• _Text block_:
○ ○ ○ ○ ○ ○ ○

Car bombs in Baghdad, Iraqi town kill 24 people

BAGHDAD — Car bombs hit several mostly Shiite neighborhoods of Baghdad and a town south of the Iraqi capital on Wednesday, killing at least 24 people and wounding dozens, officials said, the latest bout of violence ahead of the country's first parliament elections since the 2011 U.S. troop withdrawal.

No group immediately claimed responsibility for the attacks but the bombings bore the hallmarks of an al-Qaida-inspired group and other Sunni insurgents, who frequently use suicide and car bombs to target public areas and government buildings in their bid to undermine confidence in the Shiite-led government.

The explosions also coincided with the anniversary of the 2003 fall of Baghdad in the hands of U.S. troops.

The deadliest of the day's attacks took place in the town of Numaniyah, about 50 miles south of Baghdad, where a bomb first went off in a busy commercial area, followed by a car bomb that exploded as people gathered to help the victims from the first blast. In all, five people were killed and 17 were wounded, police said.

Earlier in the day, a car bomb in Baghdad's central Nidhal Street killed four people and wounded 11, while three people died and nine were wounded in a car bombing in the northern Kazimiyah district.

Car bombs also exploded in the areas of Shaab, Shammaiya, Karrada and Maamil, killing a total of seven people and wounding 30, police officials added.

Later Wednesday, three more civilians died and eight were wounded when another car bomb struck Baghdad's central upscale commercial area of Jadiriyah.

Medical officials confirmed the causality figures. All officials spoke on condition of anonymity because they were not authorized to talk to the media.

○ ○ ○ ○ ○ ○ ○

• _Aim of the exercise_: Transcribe, word for word, the passage of the report on the Baghdad car bombings that opens with the words "Medical officials confirmed" and closes with "to the media.".

○ ○ ○ ○ ○ ○ ○

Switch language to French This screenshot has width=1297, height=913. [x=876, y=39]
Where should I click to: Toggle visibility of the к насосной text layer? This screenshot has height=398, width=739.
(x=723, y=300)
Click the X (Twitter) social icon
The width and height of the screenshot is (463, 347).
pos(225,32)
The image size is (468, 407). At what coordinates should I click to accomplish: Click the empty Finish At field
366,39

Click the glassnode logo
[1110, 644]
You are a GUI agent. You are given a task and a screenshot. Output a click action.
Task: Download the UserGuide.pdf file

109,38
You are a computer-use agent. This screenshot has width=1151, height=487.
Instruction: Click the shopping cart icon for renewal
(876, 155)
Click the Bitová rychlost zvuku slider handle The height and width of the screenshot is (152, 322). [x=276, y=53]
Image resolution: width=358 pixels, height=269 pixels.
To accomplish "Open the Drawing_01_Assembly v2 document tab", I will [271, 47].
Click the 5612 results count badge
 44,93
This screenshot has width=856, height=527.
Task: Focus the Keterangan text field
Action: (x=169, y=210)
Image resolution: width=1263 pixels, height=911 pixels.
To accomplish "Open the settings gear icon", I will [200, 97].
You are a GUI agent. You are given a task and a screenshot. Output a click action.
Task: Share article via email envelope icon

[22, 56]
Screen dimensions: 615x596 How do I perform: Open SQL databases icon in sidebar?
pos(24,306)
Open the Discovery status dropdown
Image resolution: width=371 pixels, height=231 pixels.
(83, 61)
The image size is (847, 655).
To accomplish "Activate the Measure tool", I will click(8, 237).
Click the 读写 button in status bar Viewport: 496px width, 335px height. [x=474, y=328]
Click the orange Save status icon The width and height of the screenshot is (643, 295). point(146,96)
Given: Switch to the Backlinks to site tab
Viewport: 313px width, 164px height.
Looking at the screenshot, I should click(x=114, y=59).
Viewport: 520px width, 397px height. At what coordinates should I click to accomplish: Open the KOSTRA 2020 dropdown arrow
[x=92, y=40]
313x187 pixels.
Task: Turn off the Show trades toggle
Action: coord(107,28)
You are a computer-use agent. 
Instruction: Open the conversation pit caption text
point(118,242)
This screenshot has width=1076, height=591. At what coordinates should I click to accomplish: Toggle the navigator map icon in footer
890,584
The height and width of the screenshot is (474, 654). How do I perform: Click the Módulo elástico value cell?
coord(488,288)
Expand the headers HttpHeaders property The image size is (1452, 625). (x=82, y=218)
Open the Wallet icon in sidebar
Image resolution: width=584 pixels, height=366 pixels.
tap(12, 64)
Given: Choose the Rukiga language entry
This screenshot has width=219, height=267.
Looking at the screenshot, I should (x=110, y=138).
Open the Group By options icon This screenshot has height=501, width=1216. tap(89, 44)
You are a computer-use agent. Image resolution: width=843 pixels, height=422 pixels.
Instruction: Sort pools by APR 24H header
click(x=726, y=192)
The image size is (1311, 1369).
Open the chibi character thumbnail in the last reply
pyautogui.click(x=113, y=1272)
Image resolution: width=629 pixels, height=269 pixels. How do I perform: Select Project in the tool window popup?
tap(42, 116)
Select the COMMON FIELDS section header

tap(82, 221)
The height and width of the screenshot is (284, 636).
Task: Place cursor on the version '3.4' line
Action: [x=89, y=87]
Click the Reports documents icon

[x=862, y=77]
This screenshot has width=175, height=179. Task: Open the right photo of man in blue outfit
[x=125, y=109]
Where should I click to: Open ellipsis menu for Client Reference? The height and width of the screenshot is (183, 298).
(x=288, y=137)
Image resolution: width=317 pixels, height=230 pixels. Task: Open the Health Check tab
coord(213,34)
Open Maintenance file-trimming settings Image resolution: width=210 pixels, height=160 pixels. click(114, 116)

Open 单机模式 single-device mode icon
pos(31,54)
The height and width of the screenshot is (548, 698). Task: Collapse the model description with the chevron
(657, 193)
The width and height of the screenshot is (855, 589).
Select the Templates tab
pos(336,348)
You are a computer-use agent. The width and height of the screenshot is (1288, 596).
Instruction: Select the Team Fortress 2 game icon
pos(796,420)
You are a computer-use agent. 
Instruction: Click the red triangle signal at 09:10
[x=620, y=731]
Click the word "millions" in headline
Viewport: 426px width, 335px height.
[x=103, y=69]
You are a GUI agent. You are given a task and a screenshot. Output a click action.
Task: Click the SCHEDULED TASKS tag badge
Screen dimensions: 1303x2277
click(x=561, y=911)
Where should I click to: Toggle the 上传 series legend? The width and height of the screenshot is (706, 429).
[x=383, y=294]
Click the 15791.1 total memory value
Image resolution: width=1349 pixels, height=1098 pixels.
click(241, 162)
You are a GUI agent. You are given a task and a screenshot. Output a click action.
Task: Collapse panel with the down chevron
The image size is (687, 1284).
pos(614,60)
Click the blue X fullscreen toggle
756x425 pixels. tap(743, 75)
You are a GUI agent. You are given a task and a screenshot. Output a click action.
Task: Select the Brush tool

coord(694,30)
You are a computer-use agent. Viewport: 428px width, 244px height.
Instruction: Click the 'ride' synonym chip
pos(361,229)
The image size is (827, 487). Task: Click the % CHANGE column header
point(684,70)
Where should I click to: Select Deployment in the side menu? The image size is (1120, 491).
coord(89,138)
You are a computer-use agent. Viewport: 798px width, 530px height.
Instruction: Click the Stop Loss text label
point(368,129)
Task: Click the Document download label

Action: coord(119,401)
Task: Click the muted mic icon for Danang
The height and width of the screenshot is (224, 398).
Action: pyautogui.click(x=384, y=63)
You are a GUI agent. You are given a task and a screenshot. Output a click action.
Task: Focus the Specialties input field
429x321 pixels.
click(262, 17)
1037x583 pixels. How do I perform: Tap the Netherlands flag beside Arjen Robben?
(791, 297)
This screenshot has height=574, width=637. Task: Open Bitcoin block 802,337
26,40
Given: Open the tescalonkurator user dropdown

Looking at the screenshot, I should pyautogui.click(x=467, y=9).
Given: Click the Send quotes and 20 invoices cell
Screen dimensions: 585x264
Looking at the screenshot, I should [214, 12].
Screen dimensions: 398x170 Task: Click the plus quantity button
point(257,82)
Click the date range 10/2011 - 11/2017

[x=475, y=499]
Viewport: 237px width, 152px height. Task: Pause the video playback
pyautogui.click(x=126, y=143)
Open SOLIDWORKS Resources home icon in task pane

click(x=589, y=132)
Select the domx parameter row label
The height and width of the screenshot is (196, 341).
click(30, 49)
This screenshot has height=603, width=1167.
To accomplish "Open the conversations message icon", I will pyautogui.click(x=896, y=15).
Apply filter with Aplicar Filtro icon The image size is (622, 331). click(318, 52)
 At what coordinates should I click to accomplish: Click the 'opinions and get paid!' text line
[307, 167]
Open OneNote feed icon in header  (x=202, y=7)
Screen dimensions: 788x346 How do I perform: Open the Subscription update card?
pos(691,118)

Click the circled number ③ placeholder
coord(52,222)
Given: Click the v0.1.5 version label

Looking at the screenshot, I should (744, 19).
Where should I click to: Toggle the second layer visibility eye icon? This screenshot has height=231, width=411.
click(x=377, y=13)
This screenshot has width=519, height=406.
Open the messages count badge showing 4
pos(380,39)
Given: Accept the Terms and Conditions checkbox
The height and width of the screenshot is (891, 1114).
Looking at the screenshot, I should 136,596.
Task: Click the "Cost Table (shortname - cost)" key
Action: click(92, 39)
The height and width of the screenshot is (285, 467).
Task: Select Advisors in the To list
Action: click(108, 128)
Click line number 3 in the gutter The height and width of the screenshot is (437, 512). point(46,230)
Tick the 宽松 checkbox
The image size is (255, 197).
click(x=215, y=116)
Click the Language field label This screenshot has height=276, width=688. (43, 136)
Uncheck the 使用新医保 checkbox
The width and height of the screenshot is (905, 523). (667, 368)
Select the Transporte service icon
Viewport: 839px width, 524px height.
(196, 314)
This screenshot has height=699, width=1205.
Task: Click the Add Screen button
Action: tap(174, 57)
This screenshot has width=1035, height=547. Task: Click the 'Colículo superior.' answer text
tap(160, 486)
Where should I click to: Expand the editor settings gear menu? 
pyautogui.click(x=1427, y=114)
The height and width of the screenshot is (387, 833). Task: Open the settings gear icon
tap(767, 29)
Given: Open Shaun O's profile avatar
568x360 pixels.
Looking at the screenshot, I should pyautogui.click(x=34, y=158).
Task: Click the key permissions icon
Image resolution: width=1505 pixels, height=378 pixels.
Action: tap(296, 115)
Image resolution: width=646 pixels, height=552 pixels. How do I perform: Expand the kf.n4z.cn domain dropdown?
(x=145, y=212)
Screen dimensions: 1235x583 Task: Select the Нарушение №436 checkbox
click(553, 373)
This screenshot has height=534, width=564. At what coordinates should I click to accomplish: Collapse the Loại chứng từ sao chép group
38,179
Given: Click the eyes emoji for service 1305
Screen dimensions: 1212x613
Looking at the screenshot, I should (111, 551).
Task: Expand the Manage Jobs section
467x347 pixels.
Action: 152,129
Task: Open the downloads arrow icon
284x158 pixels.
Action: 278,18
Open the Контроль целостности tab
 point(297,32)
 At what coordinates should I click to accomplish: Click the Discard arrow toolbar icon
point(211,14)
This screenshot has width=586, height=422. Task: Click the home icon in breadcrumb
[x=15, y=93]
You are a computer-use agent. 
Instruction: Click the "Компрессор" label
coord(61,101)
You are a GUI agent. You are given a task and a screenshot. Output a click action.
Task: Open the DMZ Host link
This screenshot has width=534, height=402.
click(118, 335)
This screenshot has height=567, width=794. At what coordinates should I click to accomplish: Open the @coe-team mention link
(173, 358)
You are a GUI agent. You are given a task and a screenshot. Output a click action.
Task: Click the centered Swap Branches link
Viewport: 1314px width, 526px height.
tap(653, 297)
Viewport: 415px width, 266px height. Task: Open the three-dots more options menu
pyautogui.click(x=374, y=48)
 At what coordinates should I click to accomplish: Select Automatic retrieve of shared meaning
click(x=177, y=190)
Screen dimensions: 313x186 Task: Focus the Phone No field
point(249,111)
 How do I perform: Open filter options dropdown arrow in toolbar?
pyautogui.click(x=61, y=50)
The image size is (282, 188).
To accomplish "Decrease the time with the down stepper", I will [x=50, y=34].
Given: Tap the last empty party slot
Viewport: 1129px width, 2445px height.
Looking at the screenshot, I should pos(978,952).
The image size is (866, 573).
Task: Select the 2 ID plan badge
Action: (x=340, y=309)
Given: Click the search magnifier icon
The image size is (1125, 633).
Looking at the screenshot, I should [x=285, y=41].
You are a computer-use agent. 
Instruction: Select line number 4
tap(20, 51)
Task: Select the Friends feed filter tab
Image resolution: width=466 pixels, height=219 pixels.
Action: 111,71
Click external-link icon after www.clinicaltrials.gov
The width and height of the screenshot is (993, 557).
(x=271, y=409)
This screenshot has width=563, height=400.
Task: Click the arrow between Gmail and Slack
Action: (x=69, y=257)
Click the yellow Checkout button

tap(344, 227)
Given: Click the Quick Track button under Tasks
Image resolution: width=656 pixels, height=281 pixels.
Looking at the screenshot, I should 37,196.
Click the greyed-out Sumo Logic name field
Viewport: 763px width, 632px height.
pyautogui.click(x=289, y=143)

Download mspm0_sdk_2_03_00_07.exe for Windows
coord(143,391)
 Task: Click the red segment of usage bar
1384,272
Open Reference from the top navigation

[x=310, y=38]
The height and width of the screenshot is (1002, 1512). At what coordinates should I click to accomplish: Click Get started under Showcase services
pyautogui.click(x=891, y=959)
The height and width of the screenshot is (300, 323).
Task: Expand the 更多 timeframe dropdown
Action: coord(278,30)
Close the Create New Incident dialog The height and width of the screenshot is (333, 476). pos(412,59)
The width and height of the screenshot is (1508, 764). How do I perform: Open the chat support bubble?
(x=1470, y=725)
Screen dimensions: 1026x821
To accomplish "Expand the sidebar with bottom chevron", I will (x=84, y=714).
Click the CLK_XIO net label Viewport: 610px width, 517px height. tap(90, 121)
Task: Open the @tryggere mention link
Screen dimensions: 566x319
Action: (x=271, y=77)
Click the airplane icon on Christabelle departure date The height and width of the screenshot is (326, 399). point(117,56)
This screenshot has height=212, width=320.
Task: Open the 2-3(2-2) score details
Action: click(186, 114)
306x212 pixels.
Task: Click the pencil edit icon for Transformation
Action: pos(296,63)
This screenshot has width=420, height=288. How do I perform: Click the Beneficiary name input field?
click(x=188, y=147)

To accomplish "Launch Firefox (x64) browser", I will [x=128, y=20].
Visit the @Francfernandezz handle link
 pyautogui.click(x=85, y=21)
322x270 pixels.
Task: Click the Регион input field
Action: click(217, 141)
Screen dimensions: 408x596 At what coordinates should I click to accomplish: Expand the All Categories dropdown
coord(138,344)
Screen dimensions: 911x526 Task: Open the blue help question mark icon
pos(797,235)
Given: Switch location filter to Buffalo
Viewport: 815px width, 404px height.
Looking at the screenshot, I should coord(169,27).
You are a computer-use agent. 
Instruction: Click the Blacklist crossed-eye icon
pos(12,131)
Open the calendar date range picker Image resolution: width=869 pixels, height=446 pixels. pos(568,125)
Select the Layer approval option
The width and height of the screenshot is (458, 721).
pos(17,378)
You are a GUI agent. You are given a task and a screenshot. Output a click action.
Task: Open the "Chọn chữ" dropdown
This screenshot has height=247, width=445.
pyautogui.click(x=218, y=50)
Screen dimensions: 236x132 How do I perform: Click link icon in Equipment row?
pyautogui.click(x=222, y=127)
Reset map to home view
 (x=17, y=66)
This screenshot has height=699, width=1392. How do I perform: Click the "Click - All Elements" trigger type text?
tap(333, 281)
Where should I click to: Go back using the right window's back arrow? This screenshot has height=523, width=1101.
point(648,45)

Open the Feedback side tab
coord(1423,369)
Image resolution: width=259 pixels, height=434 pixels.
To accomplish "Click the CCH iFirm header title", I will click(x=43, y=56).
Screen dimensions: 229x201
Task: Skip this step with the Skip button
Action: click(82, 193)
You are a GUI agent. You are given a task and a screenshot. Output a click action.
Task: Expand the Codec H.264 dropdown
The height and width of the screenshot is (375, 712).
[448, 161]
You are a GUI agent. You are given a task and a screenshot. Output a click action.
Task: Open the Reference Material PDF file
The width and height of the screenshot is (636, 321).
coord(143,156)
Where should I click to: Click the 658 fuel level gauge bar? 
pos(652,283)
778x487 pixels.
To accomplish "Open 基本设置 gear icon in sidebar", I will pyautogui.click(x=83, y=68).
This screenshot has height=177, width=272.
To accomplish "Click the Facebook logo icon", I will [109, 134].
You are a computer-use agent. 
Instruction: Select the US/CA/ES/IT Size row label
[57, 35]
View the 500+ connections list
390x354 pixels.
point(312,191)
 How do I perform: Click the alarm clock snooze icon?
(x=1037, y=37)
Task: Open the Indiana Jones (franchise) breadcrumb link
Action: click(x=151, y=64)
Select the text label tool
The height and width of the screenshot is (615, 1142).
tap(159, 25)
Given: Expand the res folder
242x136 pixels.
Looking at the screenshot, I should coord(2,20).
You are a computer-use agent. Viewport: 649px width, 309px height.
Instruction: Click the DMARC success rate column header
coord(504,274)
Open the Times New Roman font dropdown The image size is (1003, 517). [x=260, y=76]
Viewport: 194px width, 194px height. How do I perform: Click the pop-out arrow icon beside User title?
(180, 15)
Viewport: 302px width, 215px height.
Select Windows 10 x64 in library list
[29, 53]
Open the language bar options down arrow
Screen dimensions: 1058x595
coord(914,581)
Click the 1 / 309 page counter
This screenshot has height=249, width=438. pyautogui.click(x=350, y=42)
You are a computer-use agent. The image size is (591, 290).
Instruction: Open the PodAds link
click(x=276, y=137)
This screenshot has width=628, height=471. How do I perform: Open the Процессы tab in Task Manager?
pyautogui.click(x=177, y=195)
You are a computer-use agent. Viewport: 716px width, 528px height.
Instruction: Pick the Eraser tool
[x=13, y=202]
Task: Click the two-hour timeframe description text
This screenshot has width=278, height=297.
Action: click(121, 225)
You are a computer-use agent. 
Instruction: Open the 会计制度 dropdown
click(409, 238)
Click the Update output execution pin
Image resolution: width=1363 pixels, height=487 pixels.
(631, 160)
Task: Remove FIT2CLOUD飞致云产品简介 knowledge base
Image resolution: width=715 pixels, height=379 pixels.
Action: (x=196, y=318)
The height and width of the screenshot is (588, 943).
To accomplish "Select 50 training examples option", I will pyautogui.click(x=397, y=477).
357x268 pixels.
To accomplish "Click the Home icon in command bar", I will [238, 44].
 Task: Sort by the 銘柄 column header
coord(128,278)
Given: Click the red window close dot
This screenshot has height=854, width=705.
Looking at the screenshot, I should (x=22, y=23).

○ ○ ○ ○ ○ ○ ○

• _Your solution_:
Medical officials confirmed the causality figures. All officials spoke on condition of anonymity because they were not authorized to talk to the media.